Judge rules evictions guidance unconstitutional, moratorium invalid
Landlord attorneys say decision could open door to some evictions
A Suffolk County judge’s surprise ruling may offer hope to landlords looking to move certain evictions forward.
In a June 30 decision, Judge C. Stephen Hackeling addressed the conflict between guidance from the New York administrative judge and Gov. Andrew Cuomo on what evictions are permitted. Hackeling states that the court’s guidance can’t overrule the governor’s executive order, but also identifies certain aspects of the order as “invalid.”
As part of his May order, Cuomo allowed some evictions to resume last week, namely those unrelated to financial hardship caused by Covid-19. This allowed holdover cases, which are initiated for reasons other than non-payment of rent, to resume. But Chief Justice Lawrence Marks issued guidance halting all eviction proceedings until at least July 7.
Hackeling called such guidance an “unconstitutional usurpation of the Legislative and Executive prerogatives and powers” because it seeks to “contradict, limit, or expand” an executive order.
The bold ruling by a low-level state judge — New York District Court hears misdemeanor and small-claims cases on Long Island — essentially said the chief justice had gone too far.
“A Judicial Administrative Order may only be procedurally supplemental in nature,” Hackeling wrote.
A representative for the New York Office of Court Administration declined to comment.
Hackeling’s decision — which was related to an ongoing commercial eviction case filed in 2019 — also questioned the governor’s ability to bar any eviction cases for more than 30 days.
The judge noted that Cuomo’s executive order does not identify specific statutes that are being suspended in relation to evictions and that it exceeds the state’s 30-day suspension limit (the May order calls for a 90-day halt on certain evictions after June 20). He called the executive order “invalid and of no legal import.”
That statement might have carried more weight for residential cases had the governor this week not signed the Tenant Safe Harbor Act, which kicks in after the executive order expires. The law extends eviction protection for residential tenants by allowing them to use Covid-related financial hardship as a defense in eviction proceedings.
The law also allows money judgments for nonpayment of rent, but doesn’t permit landlords to take possession of their property while local Covid restrictions continue.
“I think the decision seems to cast doubt on the ability of the court guidance to impair substantive rights,” Sherwin Belkin, a partner at Belkin Burden Goldman, who was not involved in the case, said in an email.
The attorney added that the new law provided a framework for housing cases “which the court administration must facilitate and implement, not impair or impede.”
Landlord attorney Adam Leitman Bailey said the ruling could allow more commercial evictions related to nonpayment to move forward. He’s advising attorneys at his firm to use the decision on behalf of their clients.

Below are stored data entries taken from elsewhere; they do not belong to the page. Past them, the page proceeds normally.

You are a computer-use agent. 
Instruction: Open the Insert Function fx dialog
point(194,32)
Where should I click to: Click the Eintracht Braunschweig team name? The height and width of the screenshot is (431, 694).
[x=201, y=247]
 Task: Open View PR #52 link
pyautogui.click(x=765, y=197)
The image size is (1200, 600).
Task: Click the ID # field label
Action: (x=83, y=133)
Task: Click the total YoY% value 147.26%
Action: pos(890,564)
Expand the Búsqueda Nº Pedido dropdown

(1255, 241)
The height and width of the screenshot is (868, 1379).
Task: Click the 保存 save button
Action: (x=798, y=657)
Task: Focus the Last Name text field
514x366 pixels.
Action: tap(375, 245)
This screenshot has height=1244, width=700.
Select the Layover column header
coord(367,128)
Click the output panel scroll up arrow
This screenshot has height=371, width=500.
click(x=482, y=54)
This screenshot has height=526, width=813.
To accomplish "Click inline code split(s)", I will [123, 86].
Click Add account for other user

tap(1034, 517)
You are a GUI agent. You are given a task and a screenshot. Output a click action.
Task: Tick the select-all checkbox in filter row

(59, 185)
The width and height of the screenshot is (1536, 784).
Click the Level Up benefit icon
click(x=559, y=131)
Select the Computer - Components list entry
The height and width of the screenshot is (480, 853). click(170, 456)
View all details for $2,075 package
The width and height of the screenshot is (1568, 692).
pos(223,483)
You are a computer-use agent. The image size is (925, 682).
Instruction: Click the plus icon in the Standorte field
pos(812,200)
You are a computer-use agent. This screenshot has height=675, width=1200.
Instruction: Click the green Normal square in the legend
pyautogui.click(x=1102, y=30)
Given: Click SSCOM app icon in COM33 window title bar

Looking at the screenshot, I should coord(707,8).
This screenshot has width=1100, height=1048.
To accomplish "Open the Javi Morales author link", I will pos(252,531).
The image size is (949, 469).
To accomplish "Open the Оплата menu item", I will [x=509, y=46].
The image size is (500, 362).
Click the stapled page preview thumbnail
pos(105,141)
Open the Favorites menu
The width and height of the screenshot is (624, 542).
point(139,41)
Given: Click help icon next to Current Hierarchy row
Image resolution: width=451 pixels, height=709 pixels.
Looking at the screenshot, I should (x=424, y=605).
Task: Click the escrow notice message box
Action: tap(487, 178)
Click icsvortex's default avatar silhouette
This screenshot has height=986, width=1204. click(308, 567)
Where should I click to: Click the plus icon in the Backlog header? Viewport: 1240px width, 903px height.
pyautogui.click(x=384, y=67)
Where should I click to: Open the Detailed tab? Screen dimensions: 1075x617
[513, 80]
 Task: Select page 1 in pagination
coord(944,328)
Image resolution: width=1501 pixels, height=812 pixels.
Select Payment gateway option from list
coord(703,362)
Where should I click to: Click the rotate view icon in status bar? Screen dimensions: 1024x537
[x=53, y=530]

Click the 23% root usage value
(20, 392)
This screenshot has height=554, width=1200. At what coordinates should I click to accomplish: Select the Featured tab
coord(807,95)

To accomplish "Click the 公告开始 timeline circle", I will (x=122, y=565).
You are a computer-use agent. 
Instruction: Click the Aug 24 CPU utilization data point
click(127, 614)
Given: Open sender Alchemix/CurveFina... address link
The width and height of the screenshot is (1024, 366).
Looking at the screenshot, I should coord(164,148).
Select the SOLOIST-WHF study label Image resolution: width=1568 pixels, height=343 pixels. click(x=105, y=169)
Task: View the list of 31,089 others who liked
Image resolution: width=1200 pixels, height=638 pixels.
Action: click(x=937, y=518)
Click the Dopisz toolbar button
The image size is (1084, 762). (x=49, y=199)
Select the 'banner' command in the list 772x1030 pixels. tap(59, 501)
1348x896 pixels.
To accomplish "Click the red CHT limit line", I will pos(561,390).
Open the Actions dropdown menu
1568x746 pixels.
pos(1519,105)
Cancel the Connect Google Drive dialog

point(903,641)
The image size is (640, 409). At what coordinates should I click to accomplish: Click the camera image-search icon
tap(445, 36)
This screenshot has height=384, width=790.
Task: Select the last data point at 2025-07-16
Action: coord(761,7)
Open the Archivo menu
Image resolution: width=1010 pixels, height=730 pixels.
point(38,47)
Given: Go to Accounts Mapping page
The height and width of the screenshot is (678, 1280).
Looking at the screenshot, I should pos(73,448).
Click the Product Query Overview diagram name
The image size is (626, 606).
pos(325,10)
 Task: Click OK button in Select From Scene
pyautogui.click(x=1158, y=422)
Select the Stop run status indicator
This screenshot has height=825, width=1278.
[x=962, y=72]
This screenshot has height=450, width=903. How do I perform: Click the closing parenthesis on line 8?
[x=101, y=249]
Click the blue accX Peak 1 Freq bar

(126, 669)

“This gives landlords and foreclosure attorneys an opening that we didn’t have,” he said.
In the Suffolk case, the landlord — Anthi New Neocronon Corp. — is moving forward with removing its tenant at 28 East Main Street in Babylon, said attorney Gerard Glass. Ironically, the tenant in this case is the Coalition of Landlords Homeowners & Merchants. An attorney for the group, Paul Bartels, said he’s still reviewing the decision.
Tenant attorney David Hershey-Webb said he is skeptical that the Suffolk court’s decision will have much of an impact in New York City or the rest of the state.
“I don’t think the courts, overall, are looking to greenlight evictions in the middle of the pandemic,” he said.
Earlier this week, a Manhattan federal judge ruled against three Westchester landlords who sought to block the state’s eviction moratorium on constitutional grounds. Though advocates warned of a deluge of evictions when Housing Court reopened last Monday, few such cases have been filed.